### Exercise objective
The answer must consist solely of the line containing "Task: Collapse the badlock package folder" and every line after it in the records below, through the last, each reproduced exactly.

### Records to process
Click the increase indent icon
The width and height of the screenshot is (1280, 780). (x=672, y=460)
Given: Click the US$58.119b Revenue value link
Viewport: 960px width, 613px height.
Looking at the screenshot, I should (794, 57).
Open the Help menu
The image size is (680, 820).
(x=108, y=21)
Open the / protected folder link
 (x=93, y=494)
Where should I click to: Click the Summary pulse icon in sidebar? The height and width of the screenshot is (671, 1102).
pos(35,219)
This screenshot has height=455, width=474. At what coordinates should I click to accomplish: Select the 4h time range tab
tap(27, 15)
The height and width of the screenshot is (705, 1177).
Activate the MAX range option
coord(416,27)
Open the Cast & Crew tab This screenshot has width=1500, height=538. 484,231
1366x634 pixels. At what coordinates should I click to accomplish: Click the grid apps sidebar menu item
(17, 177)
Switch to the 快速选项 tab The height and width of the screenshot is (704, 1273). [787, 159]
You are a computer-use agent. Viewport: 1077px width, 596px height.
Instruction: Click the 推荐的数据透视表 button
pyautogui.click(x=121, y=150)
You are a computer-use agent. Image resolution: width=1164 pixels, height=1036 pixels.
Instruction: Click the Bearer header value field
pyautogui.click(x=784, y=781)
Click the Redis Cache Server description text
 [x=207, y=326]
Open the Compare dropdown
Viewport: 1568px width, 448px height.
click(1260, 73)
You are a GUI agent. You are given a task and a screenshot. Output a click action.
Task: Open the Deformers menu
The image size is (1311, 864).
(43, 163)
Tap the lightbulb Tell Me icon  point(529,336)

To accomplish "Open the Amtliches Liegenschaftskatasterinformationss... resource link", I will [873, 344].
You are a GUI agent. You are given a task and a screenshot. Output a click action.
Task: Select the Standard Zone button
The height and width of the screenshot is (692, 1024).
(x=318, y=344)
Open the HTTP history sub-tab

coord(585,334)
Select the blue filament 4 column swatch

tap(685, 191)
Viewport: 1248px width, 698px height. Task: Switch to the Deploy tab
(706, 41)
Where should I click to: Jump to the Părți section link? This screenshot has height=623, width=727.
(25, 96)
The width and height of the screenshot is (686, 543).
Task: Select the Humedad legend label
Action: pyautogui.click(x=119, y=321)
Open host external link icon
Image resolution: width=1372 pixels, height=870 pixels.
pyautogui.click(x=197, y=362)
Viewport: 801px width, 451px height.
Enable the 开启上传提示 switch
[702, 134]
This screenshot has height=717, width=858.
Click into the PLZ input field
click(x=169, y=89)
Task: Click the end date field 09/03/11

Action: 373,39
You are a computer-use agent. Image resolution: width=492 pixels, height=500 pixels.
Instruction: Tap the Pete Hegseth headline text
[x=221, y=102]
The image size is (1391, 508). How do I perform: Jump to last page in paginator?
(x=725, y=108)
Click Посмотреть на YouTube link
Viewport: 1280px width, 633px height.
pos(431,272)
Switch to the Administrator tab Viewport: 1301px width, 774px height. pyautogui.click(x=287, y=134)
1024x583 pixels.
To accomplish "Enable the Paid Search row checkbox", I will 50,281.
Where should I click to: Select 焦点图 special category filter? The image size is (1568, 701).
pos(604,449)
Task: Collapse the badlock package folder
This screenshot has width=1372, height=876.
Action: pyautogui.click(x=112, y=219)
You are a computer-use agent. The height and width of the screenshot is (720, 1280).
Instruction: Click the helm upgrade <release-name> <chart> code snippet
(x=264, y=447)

### Solution below
Task: Collapse the badlock package folder
This screenshot has width=1372, height=876.
Action: pyautogui.click(x=112, y=219)
You are a computer-use agent. The height and width of the screenshot is (720, 1280).
Instruction: Click the helm upgrade <release-name> <chart> code snippet
(x=264, y=447)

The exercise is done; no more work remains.